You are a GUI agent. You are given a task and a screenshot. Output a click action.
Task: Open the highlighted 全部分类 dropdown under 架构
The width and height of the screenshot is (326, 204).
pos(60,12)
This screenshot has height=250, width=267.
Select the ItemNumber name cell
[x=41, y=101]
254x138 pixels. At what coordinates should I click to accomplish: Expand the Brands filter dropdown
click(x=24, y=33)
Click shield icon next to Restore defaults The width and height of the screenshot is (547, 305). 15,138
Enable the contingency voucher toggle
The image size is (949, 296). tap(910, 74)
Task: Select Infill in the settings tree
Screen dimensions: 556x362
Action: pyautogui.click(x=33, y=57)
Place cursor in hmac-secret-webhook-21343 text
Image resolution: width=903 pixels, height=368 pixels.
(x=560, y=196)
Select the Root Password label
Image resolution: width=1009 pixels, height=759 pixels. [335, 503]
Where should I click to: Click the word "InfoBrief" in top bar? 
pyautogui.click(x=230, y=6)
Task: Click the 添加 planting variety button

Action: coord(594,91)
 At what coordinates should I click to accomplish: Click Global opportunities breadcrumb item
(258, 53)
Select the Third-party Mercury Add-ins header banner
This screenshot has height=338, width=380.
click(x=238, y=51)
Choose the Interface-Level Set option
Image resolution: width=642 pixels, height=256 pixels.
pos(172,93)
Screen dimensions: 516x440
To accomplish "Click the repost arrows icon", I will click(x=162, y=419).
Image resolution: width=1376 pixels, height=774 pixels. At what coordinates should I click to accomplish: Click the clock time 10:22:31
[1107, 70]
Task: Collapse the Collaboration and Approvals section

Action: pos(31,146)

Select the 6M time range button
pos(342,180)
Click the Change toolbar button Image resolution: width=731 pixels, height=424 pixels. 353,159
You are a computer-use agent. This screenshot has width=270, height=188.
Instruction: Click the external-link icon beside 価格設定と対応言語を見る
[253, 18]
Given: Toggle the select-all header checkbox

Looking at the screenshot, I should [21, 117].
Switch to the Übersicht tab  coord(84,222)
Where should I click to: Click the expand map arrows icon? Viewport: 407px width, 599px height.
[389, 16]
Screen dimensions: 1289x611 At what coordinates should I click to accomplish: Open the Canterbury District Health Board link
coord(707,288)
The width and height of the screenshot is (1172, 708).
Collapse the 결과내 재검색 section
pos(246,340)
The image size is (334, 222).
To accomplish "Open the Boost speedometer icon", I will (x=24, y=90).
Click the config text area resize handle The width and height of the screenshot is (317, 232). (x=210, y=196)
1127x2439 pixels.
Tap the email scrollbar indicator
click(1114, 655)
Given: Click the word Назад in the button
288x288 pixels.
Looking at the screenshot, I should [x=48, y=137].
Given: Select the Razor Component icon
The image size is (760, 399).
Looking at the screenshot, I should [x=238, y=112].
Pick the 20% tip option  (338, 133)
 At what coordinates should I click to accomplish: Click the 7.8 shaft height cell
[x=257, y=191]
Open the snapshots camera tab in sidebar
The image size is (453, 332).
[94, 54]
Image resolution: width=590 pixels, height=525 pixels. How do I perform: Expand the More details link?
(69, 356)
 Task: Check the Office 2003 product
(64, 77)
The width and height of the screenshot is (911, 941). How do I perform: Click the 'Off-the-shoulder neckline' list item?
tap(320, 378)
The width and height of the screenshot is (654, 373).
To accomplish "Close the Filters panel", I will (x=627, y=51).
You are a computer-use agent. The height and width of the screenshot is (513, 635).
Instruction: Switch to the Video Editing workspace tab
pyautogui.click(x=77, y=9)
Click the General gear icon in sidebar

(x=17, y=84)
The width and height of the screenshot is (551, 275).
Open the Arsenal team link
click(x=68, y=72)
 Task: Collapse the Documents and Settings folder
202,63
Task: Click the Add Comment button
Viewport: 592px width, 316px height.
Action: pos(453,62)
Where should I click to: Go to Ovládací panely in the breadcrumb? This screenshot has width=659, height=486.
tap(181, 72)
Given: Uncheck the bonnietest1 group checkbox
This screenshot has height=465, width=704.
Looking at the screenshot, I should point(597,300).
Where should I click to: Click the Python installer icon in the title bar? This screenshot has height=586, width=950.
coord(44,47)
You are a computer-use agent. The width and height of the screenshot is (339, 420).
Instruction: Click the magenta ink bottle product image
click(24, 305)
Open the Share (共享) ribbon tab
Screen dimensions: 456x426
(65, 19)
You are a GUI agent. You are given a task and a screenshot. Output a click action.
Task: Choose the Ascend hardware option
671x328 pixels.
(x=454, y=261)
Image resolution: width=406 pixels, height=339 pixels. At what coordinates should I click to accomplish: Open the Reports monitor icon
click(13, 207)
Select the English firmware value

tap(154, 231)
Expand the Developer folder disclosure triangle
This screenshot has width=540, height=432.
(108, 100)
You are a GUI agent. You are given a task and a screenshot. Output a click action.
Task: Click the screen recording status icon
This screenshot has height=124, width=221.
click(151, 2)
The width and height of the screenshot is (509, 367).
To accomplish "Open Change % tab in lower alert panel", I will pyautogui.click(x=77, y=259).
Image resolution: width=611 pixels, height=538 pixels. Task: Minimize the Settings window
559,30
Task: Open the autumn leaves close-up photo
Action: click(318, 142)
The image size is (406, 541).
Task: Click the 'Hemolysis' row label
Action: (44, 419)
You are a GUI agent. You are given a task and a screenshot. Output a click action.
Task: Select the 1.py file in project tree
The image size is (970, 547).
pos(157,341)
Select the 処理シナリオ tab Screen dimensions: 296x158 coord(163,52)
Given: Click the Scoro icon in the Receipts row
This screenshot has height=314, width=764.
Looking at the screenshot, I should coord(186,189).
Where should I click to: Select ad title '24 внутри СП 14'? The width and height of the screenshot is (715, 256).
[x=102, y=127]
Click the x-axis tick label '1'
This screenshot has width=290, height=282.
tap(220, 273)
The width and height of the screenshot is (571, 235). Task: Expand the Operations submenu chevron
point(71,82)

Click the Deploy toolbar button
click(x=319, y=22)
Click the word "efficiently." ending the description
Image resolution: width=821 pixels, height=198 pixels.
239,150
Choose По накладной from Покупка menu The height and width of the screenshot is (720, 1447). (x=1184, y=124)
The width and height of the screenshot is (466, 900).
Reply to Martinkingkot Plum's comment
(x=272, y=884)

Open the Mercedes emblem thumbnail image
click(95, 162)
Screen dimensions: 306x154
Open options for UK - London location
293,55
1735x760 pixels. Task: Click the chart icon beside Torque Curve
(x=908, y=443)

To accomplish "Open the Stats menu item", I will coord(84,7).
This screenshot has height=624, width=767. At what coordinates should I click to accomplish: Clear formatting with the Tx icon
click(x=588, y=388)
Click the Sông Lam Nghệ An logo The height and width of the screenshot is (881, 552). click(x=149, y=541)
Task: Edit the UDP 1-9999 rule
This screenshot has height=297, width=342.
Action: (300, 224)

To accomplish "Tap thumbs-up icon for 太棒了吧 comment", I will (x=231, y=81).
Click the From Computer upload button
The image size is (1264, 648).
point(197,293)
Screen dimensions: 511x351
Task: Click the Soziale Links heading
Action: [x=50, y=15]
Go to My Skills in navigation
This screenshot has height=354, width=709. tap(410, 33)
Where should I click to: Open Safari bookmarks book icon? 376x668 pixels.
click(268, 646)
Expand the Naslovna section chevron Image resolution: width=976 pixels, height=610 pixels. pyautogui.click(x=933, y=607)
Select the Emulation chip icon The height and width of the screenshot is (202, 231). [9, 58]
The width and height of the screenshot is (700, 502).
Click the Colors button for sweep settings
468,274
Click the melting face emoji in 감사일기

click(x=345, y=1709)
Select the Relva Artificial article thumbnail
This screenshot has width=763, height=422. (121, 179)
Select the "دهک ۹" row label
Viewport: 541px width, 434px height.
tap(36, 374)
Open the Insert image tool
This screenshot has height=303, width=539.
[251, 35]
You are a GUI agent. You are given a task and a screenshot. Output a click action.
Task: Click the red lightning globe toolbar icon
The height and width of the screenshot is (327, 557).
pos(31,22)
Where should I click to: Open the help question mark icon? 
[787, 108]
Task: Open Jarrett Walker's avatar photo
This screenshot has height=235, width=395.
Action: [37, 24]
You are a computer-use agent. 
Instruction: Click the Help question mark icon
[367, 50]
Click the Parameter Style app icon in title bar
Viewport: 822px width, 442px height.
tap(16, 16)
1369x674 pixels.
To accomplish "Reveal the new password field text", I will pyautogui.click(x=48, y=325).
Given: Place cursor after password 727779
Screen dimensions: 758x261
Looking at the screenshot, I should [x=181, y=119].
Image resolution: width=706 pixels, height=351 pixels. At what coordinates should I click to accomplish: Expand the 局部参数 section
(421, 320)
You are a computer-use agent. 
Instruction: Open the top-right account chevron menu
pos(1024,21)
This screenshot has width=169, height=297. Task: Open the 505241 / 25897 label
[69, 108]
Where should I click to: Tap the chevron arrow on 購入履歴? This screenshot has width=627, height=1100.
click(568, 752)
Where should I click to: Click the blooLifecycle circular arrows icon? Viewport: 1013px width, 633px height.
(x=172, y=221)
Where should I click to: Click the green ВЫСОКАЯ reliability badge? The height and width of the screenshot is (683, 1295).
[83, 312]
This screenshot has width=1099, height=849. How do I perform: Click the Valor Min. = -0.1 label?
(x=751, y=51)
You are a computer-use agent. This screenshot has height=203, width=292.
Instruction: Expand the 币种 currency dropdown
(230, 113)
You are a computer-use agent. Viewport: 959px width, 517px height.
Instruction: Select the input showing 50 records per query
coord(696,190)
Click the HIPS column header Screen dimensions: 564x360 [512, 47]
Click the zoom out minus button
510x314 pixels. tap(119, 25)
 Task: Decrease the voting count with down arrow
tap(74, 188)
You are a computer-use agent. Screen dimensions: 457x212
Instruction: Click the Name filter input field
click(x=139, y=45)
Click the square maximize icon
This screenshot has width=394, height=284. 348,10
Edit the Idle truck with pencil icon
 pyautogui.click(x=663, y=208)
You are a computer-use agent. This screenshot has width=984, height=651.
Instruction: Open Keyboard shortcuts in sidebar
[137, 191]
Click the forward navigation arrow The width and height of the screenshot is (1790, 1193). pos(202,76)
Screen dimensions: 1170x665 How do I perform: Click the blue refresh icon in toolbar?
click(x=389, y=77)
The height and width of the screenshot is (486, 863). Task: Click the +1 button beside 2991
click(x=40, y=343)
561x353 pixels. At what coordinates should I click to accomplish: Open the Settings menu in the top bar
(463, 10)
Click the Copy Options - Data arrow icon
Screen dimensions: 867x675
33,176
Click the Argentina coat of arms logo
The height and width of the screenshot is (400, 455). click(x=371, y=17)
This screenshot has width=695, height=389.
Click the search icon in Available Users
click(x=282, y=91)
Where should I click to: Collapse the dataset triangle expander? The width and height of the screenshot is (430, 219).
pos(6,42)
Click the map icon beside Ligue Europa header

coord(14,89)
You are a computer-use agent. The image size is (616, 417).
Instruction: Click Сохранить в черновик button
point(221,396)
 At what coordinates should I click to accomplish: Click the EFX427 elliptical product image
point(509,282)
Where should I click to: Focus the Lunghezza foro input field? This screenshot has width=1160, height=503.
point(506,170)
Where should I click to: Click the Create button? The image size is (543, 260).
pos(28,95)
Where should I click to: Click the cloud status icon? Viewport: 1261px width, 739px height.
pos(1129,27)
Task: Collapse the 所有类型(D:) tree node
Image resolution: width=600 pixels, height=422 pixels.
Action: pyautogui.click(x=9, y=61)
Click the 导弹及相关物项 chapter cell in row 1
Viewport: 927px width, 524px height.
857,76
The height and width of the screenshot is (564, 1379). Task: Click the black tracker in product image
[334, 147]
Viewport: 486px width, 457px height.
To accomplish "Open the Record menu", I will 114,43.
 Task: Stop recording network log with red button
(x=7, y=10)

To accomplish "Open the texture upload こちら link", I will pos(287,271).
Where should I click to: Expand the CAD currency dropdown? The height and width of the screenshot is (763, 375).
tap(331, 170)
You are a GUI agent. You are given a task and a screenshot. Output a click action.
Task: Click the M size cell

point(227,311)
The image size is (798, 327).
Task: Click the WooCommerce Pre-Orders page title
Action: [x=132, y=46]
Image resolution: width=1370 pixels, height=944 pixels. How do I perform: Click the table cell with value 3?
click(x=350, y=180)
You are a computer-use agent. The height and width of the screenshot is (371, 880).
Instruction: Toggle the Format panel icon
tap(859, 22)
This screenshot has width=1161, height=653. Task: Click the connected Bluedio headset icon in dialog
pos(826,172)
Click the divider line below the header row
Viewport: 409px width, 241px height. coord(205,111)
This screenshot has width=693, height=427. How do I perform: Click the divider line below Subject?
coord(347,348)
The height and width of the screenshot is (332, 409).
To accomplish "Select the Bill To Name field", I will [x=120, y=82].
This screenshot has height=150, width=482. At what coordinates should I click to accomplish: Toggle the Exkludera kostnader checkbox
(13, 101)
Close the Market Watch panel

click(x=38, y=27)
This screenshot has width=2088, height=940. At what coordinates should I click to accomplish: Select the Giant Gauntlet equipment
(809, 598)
##############################
Requirement
Report how many lines in the records hold the word "Place", giving the number and nothing else.

Solution to the problem
2